_RAW RECORDS_

((

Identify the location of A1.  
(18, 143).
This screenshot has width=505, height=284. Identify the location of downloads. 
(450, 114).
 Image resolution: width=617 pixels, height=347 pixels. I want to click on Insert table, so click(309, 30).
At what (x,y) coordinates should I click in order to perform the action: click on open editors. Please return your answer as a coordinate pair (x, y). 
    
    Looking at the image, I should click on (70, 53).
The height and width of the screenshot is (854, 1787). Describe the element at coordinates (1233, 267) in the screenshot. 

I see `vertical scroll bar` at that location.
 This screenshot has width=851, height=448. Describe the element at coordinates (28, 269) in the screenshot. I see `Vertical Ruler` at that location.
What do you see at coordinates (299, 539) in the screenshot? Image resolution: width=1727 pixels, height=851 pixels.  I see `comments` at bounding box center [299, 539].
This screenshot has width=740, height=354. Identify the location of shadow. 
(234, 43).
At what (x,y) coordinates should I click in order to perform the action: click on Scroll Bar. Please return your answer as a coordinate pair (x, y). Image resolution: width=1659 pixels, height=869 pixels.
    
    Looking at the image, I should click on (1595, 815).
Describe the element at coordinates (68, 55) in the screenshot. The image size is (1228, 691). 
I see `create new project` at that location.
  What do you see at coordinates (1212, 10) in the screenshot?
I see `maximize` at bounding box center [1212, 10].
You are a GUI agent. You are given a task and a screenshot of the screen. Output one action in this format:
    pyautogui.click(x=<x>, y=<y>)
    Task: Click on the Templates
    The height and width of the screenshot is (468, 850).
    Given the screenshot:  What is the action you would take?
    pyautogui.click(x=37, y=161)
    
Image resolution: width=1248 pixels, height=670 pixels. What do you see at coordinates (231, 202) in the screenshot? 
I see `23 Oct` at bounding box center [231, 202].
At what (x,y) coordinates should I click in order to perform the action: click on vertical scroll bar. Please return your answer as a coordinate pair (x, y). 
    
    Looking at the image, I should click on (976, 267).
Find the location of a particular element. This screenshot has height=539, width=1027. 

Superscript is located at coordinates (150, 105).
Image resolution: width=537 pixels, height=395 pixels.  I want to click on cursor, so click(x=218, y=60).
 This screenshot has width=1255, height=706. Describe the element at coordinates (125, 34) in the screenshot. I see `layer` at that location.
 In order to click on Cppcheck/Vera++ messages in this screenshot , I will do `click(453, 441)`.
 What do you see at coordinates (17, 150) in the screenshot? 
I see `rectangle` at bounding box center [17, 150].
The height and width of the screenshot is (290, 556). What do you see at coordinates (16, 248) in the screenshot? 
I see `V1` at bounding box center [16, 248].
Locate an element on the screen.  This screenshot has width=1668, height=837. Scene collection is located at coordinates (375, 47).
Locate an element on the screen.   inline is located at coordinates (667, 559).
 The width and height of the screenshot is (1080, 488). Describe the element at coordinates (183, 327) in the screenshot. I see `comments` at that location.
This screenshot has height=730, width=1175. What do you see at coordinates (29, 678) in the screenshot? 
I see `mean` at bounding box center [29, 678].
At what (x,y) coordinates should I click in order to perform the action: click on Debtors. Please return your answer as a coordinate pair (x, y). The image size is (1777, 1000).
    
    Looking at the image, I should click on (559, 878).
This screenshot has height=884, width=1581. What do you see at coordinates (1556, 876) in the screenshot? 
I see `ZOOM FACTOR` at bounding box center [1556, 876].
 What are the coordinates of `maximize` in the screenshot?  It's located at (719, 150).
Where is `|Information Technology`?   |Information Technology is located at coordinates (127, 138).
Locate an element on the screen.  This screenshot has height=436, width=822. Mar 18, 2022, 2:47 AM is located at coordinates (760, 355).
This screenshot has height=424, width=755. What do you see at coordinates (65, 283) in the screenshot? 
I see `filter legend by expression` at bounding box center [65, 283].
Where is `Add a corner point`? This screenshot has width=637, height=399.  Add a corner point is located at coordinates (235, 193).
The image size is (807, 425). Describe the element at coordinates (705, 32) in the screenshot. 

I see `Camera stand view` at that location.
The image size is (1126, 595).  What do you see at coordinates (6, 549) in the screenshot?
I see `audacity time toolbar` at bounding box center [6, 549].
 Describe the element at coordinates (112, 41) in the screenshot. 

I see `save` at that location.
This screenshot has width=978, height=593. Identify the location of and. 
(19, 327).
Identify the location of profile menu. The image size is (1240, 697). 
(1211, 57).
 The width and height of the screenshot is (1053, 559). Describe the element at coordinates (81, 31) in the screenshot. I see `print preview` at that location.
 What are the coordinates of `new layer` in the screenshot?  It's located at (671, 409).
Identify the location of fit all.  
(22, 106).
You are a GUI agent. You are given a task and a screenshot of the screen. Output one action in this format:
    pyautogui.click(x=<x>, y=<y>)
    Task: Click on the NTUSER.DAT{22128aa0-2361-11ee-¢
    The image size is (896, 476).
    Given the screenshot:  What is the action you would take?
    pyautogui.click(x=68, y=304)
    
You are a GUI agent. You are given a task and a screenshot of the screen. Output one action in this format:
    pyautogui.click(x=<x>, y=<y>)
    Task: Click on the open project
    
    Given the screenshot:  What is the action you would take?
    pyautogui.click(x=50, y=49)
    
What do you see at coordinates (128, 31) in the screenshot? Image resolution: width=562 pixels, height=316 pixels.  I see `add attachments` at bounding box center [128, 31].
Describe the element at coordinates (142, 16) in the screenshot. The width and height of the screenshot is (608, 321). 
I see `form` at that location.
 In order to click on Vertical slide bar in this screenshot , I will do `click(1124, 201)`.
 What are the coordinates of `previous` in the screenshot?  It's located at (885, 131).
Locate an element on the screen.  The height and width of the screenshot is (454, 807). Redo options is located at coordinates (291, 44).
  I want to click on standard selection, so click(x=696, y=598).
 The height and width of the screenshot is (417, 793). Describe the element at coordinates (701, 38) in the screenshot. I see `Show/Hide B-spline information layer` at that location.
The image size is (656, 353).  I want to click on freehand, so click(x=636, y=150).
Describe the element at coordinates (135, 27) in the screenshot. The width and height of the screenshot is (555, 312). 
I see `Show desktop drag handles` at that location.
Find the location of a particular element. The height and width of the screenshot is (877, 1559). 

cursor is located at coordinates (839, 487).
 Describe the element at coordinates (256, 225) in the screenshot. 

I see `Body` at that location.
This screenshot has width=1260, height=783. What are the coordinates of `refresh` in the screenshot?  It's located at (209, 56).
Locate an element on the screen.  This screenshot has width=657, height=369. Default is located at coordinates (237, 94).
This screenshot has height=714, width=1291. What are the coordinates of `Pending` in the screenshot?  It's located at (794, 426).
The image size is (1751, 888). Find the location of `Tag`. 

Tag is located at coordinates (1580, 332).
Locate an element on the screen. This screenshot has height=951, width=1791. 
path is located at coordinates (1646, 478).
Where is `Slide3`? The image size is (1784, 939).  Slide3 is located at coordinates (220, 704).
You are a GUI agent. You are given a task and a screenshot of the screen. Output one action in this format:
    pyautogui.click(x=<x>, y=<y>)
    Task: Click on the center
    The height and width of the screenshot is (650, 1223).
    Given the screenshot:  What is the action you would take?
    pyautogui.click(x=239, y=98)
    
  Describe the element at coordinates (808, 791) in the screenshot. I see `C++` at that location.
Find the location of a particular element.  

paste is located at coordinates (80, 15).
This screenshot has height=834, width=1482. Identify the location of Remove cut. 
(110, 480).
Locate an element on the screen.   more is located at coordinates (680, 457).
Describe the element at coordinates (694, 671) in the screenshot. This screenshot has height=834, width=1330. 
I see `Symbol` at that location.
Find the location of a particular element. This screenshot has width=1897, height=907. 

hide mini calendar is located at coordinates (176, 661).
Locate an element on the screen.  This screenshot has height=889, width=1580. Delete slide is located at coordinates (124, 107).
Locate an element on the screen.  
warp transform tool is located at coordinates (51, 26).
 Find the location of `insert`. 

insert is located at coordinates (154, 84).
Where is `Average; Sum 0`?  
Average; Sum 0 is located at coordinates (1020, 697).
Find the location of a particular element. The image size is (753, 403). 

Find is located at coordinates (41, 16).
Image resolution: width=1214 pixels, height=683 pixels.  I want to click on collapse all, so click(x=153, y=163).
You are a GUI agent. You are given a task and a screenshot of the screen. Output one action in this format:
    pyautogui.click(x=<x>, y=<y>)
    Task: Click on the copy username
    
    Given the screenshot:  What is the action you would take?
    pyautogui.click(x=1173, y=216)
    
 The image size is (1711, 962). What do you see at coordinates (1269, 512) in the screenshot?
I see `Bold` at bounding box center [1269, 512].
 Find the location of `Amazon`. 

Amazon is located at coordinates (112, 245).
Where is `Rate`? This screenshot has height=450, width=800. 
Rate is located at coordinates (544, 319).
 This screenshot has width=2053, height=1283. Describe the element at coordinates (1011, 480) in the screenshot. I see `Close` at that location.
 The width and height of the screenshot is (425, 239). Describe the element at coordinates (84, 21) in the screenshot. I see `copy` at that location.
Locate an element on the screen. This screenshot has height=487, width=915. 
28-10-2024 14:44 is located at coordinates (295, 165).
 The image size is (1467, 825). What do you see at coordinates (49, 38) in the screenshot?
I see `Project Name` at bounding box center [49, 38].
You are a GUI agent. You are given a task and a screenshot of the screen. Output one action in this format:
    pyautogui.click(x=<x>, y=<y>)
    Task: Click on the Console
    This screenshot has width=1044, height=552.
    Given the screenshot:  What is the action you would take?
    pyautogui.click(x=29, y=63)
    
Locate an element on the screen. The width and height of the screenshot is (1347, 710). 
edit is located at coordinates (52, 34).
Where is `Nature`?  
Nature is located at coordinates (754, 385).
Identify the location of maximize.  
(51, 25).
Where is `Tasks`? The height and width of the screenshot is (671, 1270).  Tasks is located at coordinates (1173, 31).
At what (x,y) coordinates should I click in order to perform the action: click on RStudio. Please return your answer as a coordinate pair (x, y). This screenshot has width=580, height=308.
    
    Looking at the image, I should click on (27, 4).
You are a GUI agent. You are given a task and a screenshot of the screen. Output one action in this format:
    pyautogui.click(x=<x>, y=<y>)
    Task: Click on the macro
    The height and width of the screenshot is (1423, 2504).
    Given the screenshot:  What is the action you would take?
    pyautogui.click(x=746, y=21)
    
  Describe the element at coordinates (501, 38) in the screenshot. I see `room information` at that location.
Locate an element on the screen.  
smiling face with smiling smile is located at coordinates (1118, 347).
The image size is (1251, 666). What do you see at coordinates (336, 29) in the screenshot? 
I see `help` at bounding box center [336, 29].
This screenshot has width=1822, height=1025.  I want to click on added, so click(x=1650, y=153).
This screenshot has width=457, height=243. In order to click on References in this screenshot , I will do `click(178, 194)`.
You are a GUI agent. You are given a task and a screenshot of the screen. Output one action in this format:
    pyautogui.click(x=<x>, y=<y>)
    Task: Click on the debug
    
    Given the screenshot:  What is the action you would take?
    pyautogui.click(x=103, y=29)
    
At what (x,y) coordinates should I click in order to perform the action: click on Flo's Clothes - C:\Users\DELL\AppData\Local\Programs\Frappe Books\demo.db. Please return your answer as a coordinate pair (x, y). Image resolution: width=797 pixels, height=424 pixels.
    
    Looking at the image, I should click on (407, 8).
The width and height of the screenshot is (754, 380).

))

_GIVEN INSTRUCTION_
Copy verbatim the records starting with the line that contains "pixels, height=869 pixels." and going on through the line that contains "center [1212, 10].".

_COMPLETED EXERCISE_
At what (x,y) coordinates should I click in order to perform the action: click on Scroll Bar. Please return your answer as a coordinate pair (x, y). Image resolution: width=1659 pixels, height=869 pixels.
    
    Looking at the image, I should click on (1595, 815).
Describe the element at coordinates (68, 55) in the screenshot. The image size is (1228, 691). 
I see `create new project` at that location.
  What do you see at coordinates (1212, 10) in the screenshot?
I see `maximize` at bounding box center [1212, 10].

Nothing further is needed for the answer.